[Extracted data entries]
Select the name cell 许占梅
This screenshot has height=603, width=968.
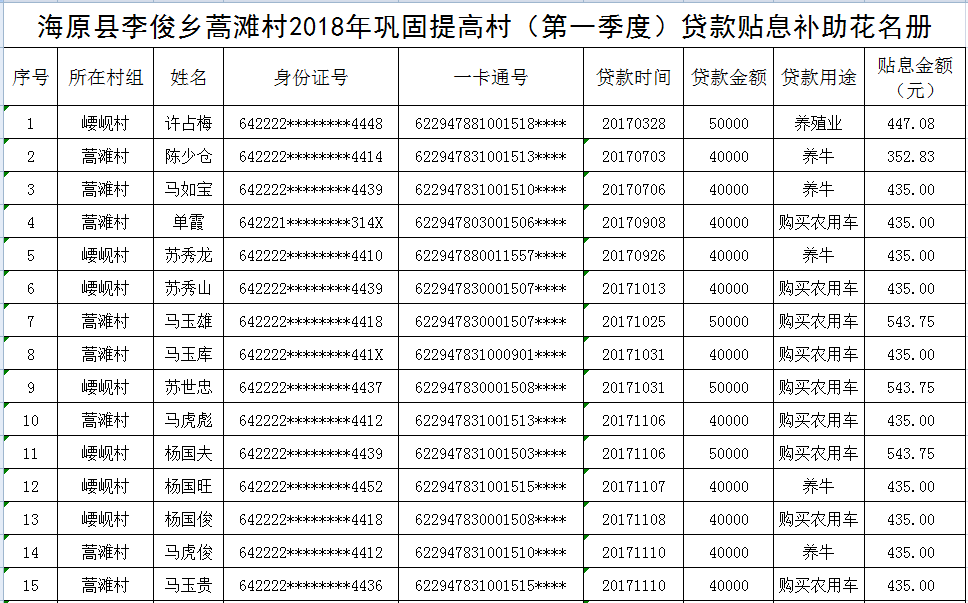[x=188, y=124]
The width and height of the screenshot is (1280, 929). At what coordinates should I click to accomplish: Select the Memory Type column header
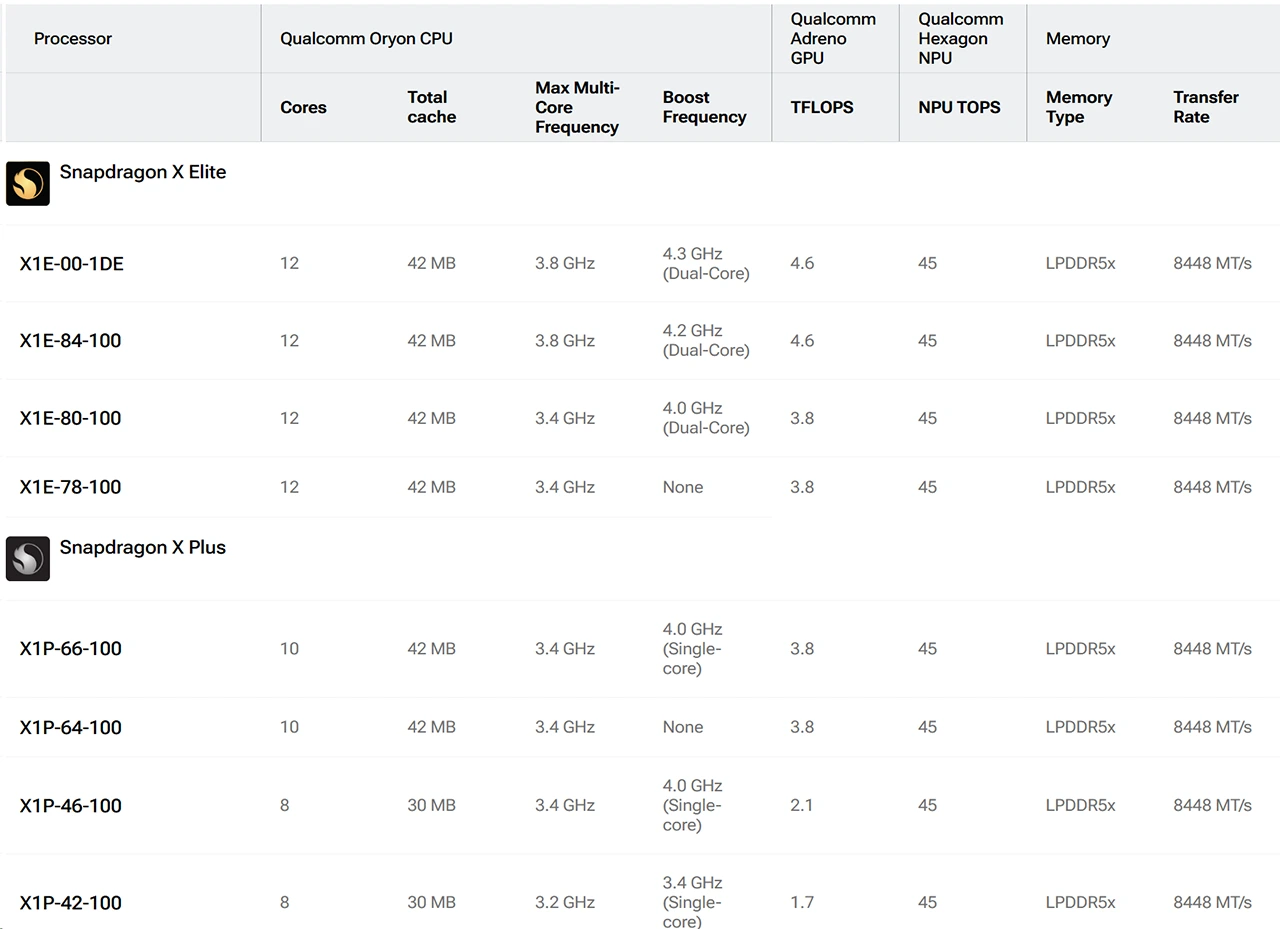click(x=1078, y=107)
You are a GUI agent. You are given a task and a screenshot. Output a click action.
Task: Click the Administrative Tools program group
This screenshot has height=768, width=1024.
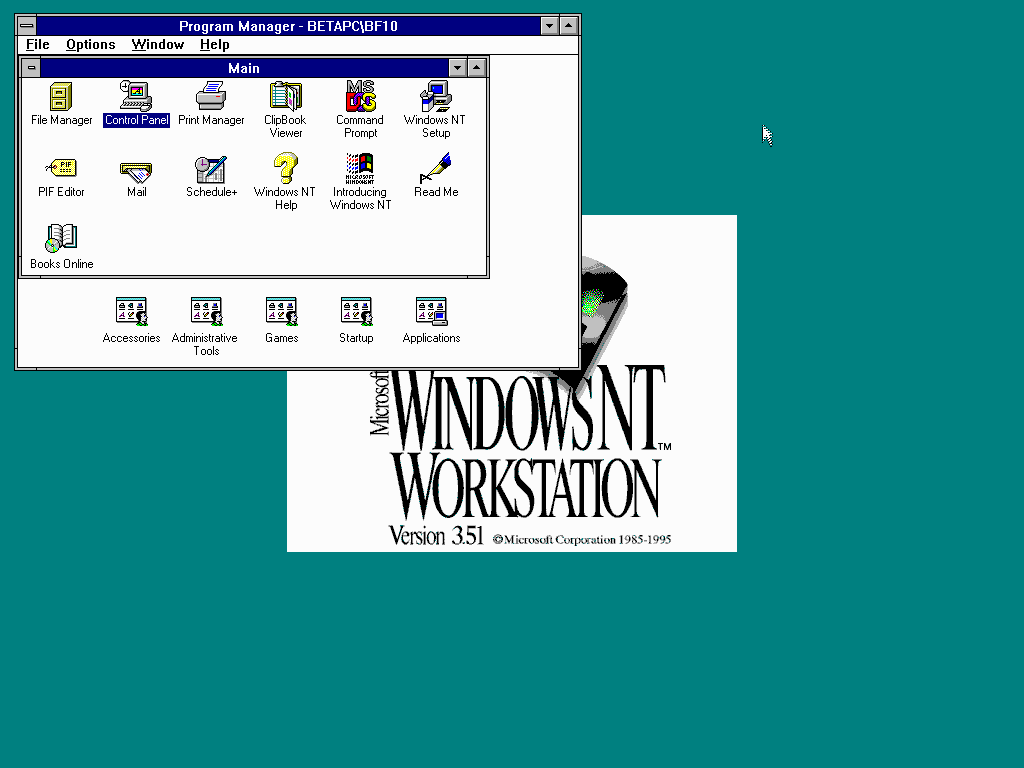pyautogui.click(x=206, y=313)
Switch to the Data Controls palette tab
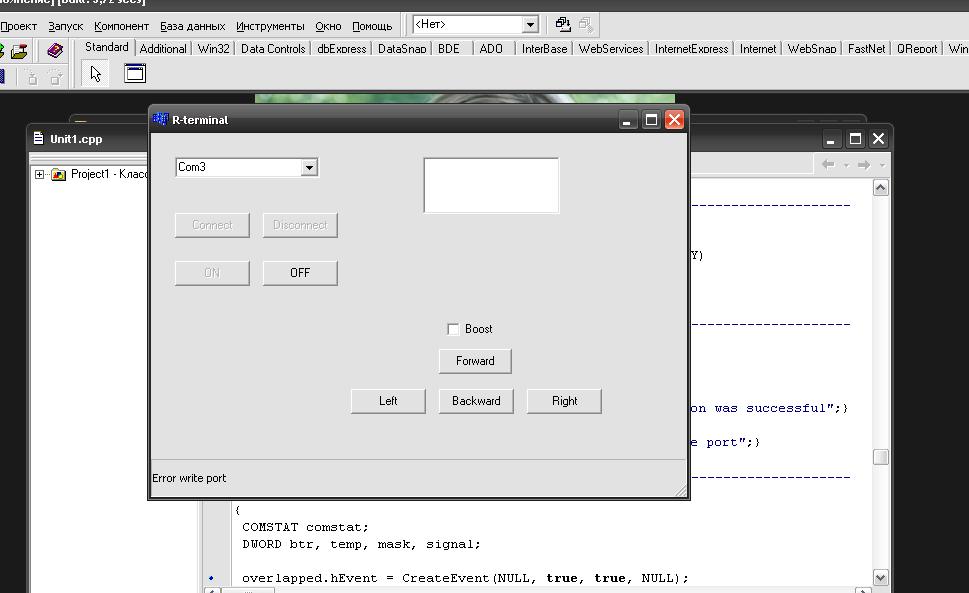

Task description: Reproduce the entries exactly. Do not carry over any picture.

Response to this task:
Select the name cell 许占梅
This screenshot has height=603, width=968.
[x=188, y=124]
The width and height of the screenshot is (1280, 929). At what coordinates should I click to accomplish: Select the Memory Type column header
click(x=1078, y=107)
You are a GUI agent. You are given a task and a screenshot. Output a click action.
Task: Click the Administrative Tools program group
This screenshot has height=768, width=1024.
pyautogui.click(x=206, y=313)
Switch to the Data Controls palette tab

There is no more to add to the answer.